● GIVEN RECORDS
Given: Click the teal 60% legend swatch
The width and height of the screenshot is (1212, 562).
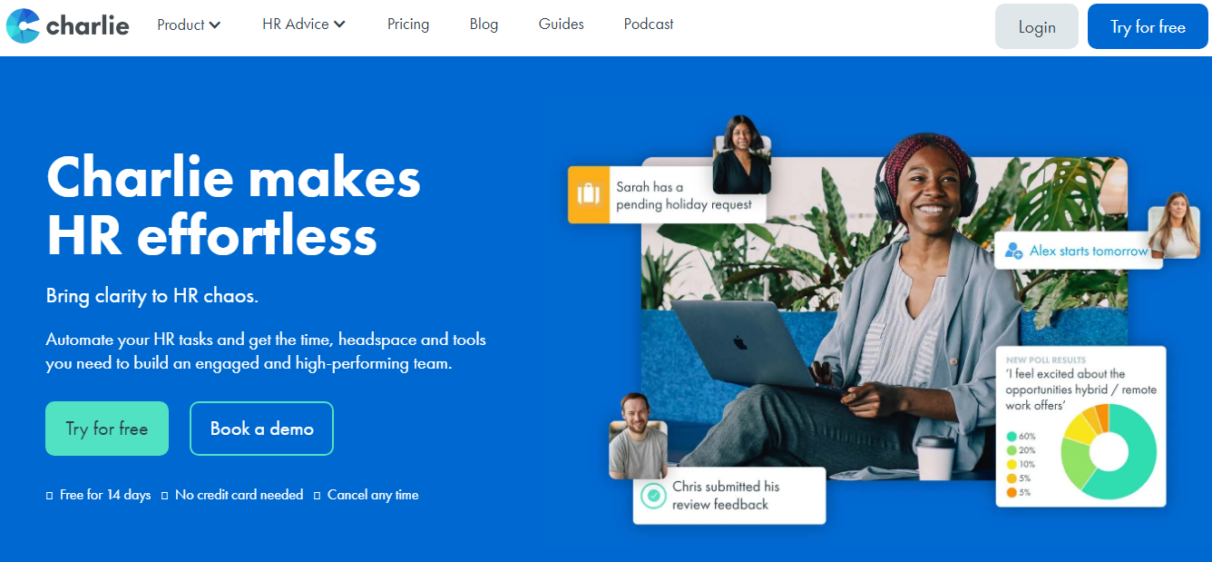Looking at the screenshot, I should tap(1012, 437).
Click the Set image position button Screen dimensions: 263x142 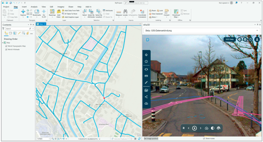151,138
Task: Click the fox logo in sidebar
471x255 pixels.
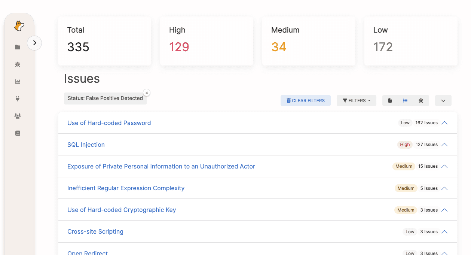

● WHAT TO WORK ON
Where the line containing "Task: Click the fox logo in sidebar" appears in the data above, begin there and output every line through the last, exactly and without pictures.

● EXERCISE SOLUTION
Task: Click the fox logo in sidebar
471x255 pixels.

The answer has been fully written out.